The Gross Domestic Product (GDP) growth has been low but mostly positive.
The latest reading shows that for the third quarter of 2025; GDP grew by 0.5% to maintain a positive trajectory for the year.
Inflation is at its lowest it has been over the past few years, and the lowest it has been since the SA adopted an inflation target in February 2000.
Government has just adopted a new lower inflation target of 3%.
Interest rates are falling at an incremental but frustratingly slow pace, but are falling, nonetheless.
The recent mid-term budget policy statement showed rude fiscal health with stabilising debt, revenue overshooting by R19 billion from the February target and country achieving a surplus over the medium term.
Lastly, jobs that are critical but downplayed, the real measures of economic health have shown a steady uptick with 128 000 added in the third quarter, following quarters of positive growth, although unemployment remains stubbornly high above 30%
The performance of Eskom, Transnet, and the Passenger Rail Agency of South Africa (PRASA) has also been crucial, as together they address the country’s electricity, logistics, and passenger rail challenges—vital for middle- and low-income earners commuting to increasingly scarce factory jobs and growing service-sector roles such as cashiers.

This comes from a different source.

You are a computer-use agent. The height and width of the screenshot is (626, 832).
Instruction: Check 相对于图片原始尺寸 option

After being positively welcomed by financial markets, the GNU has now survived a misguided attempt to increase VAT, seen the country’s first ratings upgrade in 16 years, and has withstood United States President Donald Trump’s unilateral tariffs.
The mood is light and festive for those who have an income, while those who do not are cushioned by grants.

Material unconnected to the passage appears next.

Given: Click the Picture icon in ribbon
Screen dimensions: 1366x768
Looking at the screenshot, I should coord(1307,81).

But for now, things are holding steady, and the ANC, or rather the Cyril Ramaphosa faction, will pat itself on the back for an economy well managed.
Yet the economist, Duma Gqubule, warns or rather wishes that things can quickly turn.

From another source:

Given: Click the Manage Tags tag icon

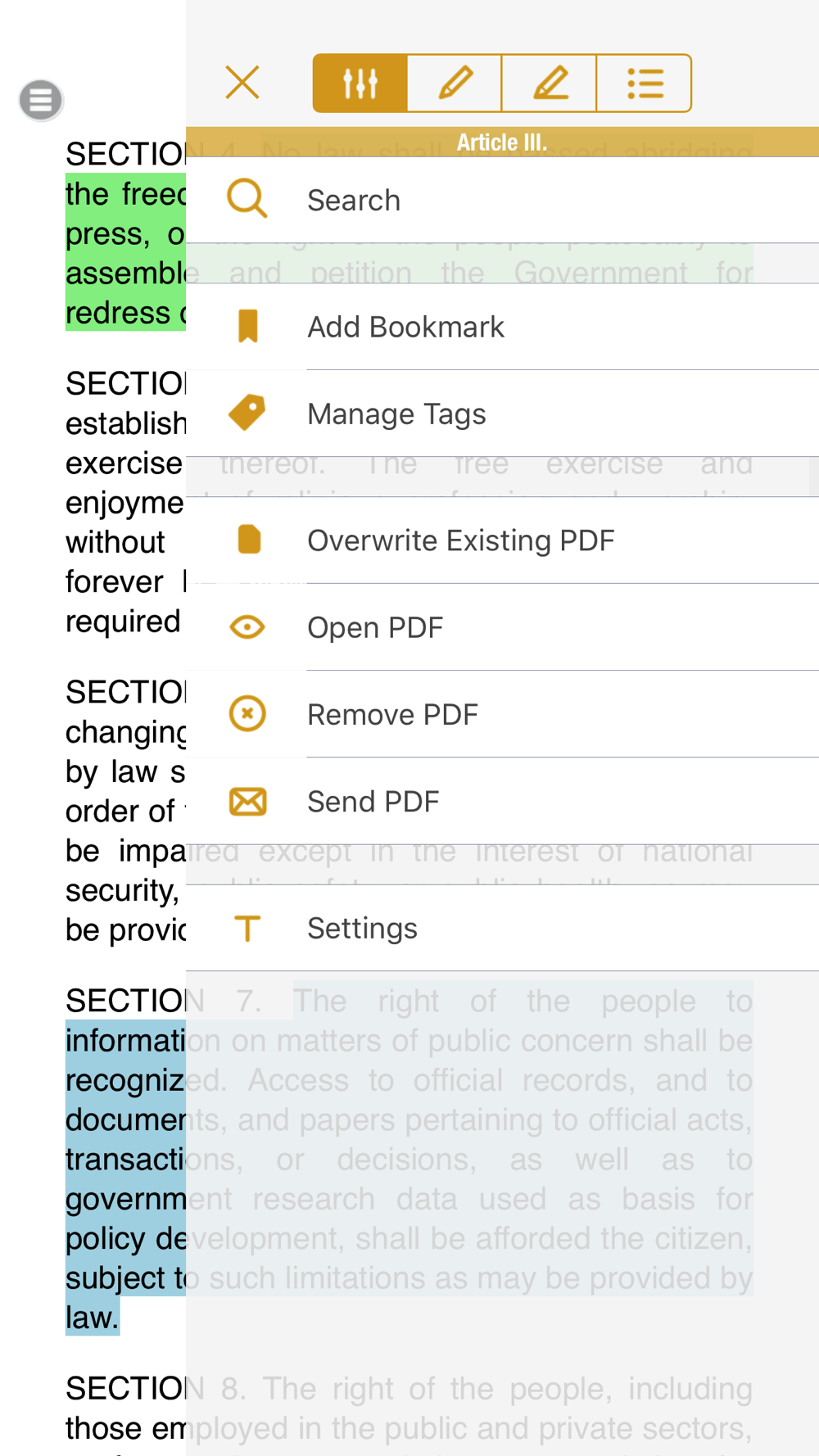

He points out that we have had falling GDP per capita for 18 years, and when GNU parties get confronted about the unemployment crisis by their voters, they will opt to leave the arrangement.
The mood can quickly turn sour within a year if jobs are eroded and money becomes tight again, as it was at the outset of the Russia-Ukraine war, which caused a spike in oil and grain prices.
The question that the ANC must confront is how long it can keep Ramaphosa as President of the party and the country.
Those wishing that Ramaphosa must step down had better think again because he will not, or rather cannot, do so now.
Ramaphosa has to stay at the helm at least until the ANC’s electoral conference in December 2027 and certainly past the Local Government Elections late next year or early the year after.
He will argue that he remains the ANC’s best option to front the campaign as he is popular with voters, not just ANC members.
As the sociologist Johny Steinberg has noted, Ramaphosa looks like a President who “wishes his tenure was at an end”.
His wife, a First Lady of grace with no public activity or profile, probably wishes they could pack it all in and enjoy their wealth on one of their many properties, although probably not Phala Phala, now tainted with scandal.
The reports that Ramaphosa sought to resign over the money in stuffed sofas saga, but was talked out of it by associates, have never been refuted and seem true.
But Ramaphosa has to see through the GNU project, if not to its end, then as close as possible.
If he loses control of the 2027 elective conference outcome, it could signal the party’s collapse.
But if he prevails, either he or his anointed successor—now thought to include National Assembly speaker Thoko Didiza—will lead the coalition into the 2029 elections.
Should an ANC faction succeed in ousting Ramaphosa as early as this NGC, markets will withdraw their support and funds, the rand will weaken, inflation will go up, as will interest rates, jobs will evaporate, and the mood will turn sour quickly, tossing the ANC out of power firmly and probably for good.
ANC General Secretary Fikile Mbalula has done everything in his power to keep a lid on proceedings this week, stressing that there is no room to discuss leadership changes.
But Mbalula must recognise that he cannot sit over a simmering pot forever.
If delegates want succession debated, they can move it from the corners to the Conference floor.
He would do well to remember that at the 2005 NGC, one delegate—the late Police Minister and ambassador to France Nathi Mthethwa—raised his hand to defeat a motion that sought to freeze Jacob Zuma out as party deputy president, changing the course of the party—and South Africa’s—recent history.
For now, Ramaphosa, Mbalula, and their supporters can thank the economy for keeping them afloat.